The physiological significance of neuroglial interactions in the CNS has been emphasized in neurological conditions such as epilepsy and brain ischemia. The Kv2.1 voltage-gated potassium channel is unique in its ability to form large clusters in the plasma membrane of neuronal cell bodies. We have previously shown that brain ischemia causes rapid dephosphorylation of Kv2.1 subunits and resultant activation of the ion channel function. However, the physiological significance of the channel clustering is unknown. Here we present evidence that clustered Kv2.1 channels in the neuronal plasma membrane are juxtaposed to axosomatic synapses and associated with astrocytic processes expressing high levels of glutamate transporters.

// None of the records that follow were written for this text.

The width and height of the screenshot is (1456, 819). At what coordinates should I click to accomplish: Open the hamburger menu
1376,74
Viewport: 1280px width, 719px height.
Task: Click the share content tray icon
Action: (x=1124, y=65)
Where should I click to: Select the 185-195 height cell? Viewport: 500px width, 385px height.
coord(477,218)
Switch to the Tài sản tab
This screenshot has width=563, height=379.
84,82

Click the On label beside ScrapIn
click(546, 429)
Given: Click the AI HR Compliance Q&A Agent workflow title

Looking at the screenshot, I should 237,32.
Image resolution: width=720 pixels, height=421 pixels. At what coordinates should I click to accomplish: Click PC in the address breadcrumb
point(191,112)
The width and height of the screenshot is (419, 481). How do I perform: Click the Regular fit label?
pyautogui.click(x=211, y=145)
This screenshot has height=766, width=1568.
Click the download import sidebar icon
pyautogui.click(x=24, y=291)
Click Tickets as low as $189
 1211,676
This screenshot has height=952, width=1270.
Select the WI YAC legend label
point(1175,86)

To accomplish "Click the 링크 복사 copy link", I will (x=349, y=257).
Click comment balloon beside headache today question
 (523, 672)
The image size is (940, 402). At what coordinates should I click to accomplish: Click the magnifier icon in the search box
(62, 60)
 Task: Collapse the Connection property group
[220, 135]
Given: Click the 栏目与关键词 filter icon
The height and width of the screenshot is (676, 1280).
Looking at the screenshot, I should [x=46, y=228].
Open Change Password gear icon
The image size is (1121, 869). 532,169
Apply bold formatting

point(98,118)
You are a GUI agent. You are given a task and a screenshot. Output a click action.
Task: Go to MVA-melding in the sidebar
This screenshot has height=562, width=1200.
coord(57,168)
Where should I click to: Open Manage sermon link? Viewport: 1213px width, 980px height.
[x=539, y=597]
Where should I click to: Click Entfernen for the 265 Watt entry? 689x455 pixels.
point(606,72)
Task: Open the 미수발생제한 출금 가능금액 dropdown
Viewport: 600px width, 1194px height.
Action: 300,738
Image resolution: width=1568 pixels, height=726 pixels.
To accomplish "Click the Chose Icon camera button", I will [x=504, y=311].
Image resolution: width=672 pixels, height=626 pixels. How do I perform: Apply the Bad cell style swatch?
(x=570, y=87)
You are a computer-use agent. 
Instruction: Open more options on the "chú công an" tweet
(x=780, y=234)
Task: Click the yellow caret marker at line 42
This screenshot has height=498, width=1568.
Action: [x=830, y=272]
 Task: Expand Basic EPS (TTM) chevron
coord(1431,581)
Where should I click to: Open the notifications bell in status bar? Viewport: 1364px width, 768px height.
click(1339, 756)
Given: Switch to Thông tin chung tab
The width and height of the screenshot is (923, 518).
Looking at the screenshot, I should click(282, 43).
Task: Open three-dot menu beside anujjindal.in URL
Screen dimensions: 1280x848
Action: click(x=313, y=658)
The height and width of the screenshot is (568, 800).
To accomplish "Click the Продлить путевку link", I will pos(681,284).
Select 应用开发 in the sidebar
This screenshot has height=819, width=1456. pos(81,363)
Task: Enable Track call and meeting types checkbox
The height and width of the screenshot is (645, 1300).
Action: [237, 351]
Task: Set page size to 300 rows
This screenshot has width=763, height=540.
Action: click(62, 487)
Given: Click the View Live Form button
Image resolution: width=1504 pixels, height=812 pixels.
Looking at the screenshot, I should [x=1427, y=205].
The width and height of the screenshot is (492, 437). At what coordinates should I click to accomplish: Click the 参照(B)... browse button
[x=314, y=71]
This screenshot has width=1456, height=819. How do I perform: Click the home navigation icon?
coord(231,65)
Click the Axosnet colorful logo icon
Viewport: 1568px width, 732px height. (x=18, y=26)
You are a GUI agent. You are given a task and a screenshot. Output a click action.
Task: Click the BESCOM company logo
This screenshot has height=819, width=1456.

In acute cortical slices, ischemic stress rapidly resulted in the dephosphorylation and dispersion of Kv2.1. Selective inhibition of metabolism in astrocytes was sufficient to induce Kv2.1 dephosphorylation in neurons. Interestingly, these effects were blocked by the antagonists of ionotropic glutamate receptors, indicating the involvement of glutamate as the signal mediator between astrocytes and neurons. Furthermore, the pharmacological inhibition of glial glutamate transporter GLT-1 induced the similar Kv2.1 dephosphorylation, whereas exogenous glutamate alone was not efficacious. These results suggest that ischemic stress rapidly causes the dysfunction of glutamate transporters in astrocytes and resultant accumulation of glutamate in the extracellular space. The elevated glutamate may subsequently activate ionotropic glutamate receptors and result in the dephosphorylation of Kv2.1 in neurons. These findings implicate that Kv2.1 clusters are strategically situated at neuroglial junctions to achieve the rapid modulation after ischemic stress via glutamate signaling.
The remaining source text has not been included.